------ DATA EXTRACTS

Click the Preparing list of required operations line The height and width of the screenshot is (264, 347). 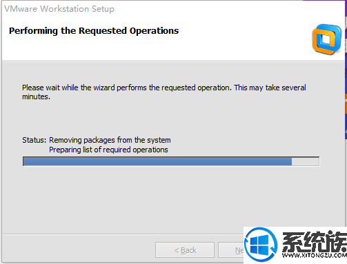click(x=108, y=150)
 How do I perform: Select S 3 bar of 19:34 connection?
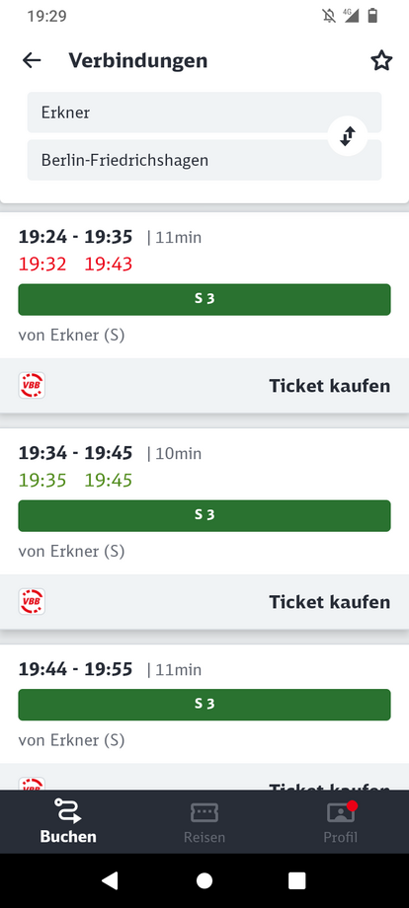pyautogui.click(x=205, y=515)
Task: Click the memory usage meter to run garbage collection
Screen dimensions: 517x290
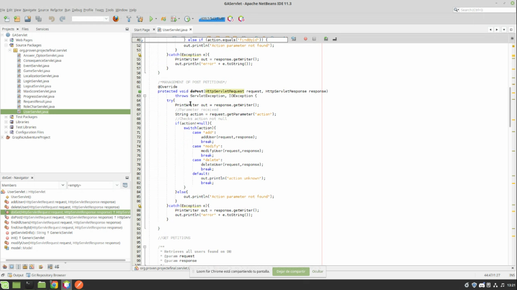Action: click(x=212, y=18)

------------

### PROBLEM TO SOLVE:
Take the line containing "How do I perform: Select" and every line after it through the end of the data, and write them out exactly, with no pictures.

### SOLUTION TO THIS EXERCISE:
 How do I perform: Select S 3 bar of 19:34 connection?
pyautogui.click(x=205, y=515)
Task: Click the memory usage meter to run garbage collection
Screen dimensions: 517x290
Action: click(x=212, y=18)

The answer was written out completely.